═════ Input for this task ═════

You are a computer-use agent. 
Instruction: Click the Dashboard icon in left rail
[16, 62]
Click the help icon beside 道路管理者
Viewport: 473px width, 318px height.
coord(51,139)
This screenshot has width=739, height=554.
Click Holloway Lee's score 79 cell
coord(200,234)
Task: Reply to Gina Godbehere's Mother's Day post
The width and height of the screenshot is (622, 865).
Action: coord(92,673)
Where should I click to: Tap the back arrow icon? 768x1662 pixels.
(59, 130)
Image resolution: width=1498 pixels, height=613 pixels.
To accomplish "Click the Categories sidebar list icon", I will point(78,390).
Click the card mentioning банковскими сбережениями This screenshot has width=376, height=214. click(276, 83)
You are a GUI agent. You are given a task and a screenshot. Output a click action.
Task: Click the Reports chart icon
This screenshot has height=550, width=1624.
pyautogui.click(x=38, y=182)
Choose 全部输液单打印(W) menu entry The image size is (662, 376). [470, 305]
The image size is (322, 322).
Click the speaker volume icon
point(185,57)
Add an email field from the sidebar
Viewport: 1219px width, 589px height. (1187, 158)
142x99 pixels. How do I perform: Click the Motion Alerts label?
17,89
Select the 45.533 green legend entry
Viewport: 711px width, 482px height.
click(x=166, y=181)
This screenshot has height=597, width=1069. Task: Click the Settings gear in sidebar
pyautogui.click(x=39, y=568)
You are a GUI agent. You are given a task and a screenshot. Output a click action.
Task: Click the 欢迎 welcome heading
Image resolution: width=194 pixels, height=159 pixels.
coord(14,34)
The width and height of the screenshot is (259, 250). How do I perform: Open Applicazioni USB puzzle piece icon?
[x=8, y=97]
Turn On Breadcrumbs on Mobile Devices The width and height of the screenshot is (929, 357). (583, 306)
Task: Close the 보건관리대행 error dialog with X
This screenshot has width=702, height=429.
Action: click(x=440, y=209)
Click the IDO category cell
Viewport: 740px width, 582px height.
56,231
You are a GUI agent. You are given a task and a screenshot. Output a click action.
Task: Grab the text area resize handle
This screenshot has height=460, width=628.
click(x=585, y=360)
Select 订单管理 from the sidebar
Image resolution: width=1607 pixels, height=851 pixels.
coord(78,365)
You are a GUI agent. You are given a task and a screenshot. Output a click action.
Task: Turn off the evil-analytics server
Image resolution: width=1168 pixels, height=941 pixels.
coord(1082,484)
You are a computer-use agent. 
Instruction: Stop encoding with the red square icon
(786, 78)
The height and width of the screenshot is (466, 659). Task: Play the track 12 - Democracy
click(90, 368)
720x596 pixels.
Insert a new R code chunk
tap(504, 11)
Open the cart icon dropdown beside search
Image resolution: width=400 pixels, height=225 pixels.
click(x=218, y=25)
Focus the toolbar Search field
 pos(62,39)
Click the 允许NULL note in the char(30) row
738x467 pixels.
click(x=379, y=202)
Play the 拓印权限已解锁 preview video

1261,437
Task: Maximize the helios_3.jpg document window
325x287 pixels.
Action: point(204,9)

═════

Having read the records, return each one exactly.

• _Response_:
You are a computer-use agent. 
Instruction: Click the Dashboard icon in left rail
[16, 62]
Click the help icon beside 道路管理者
Viewport: 473px width, 318px height.
coord(51,139)
This screenshot has width=739, height=554.
Click Holloway Lee's score 79 cell
coord(200,234)
Task: Reply to Gina Godbehere's Mother's Day post
The width and height of the screenshot is (622, 865).
Action: coord(92,673)
Where should I click to: Tap the back arrow icon? 768x1662 pixels.
(59, 130)
Image resolution: width=1498 pixels, height=613 pixels.
To accomplish "Click the Categories sidebar list icon", I will point(78,390).
Click the card mentioning банковскими сбережениями This screenshot has width=376, height=214. click(276, 83)
You are a GUI agent. You are given a task and a screenshot. Output a click action.
Task: Click the Reports chart icon
This screenshot has height=550, width=1624.
pyautogui.click(x=38, y=182)
Choose 全部输液单打印(W) menu entry The image size is (662, 376). [470, 305]
The image size is (322, 322).
Click the speaker volume icon
point(185,57)
Add an email field from the sidebar
Viewport: 1219px width, 589px height. (1187, 158)
142x99 pixels. How do I perform: Click the Motion Alerts label?
17,89
Select the 45.533 green legend entry
Viewport: 711px width, 482px height.
click(x=166, y=181)
This screenshot has height=597, width=1069. Task: Click the Settings gear in sidebar
pyautogui.click(x=39, y=568)
You are a GUI agent. You are given a task and a screenshot. Output a click action.
Task: Click the 欢迎 welcome heading
Image resolution: width=194 pixels, height=159 pixels.
coord(14,34)
The width and height of the screenshot is (259, 250). How do I perform: Open Applicazioni USB puzzle piece icon?
[x=8, y=97]
Turn On Breadcrumbs on Mobile Devices The width and height of the screenshot is (929, 357). (583, 306)
Task: Close the 보건관리대행 error dialog with X
This screenshot has width=702, height=429.
Action: click(x=440, y=209)
Click the IDO category cell
Viewport: 740px width, 582px height.
56,231
You are a GUI agent. You are given a task and a screenshot. Output a click action.
Task: Grab the text area resize handle
This screenshot has height=460, width=628.
click(x=585, y=360)
Select 订单管理 from the sidebar
Image resolution: width=1607 pixels, height=851 pixels.
coord(78,365)
You are a GUI agent. You are given a task and a screenshot. Output a click action.
Task: Turn off the evil-analytics server
Image resolution: width=1168 pixels, height=941 pixels.
coord(1082,484)
You are a computer-use agent. 
Instruction: Stop encoding with the red square icon
(786, 78)
The height and width of the screenshot is (466, 659). Task: Play the track 12 - Democracy
click(90, 368)
720x596 pixels.
Insert a new R code chunk
tap(504, 11)
Open the cart icon dropdown beside search
Image resolution: width=400 pixels, height=225 pixels.
click(x=218, y=25)
Focus the toolbar Search field
 pos(62,39)
Click the 允许NULL note in the char(30) row
738x467 pixels.
click(x=379, y=202)
Play the 拓印权限已解锁 preview video

1261,437
Task: Maximize the helios_3.jpg document window
325x287 pixels.
Action: point(204,9)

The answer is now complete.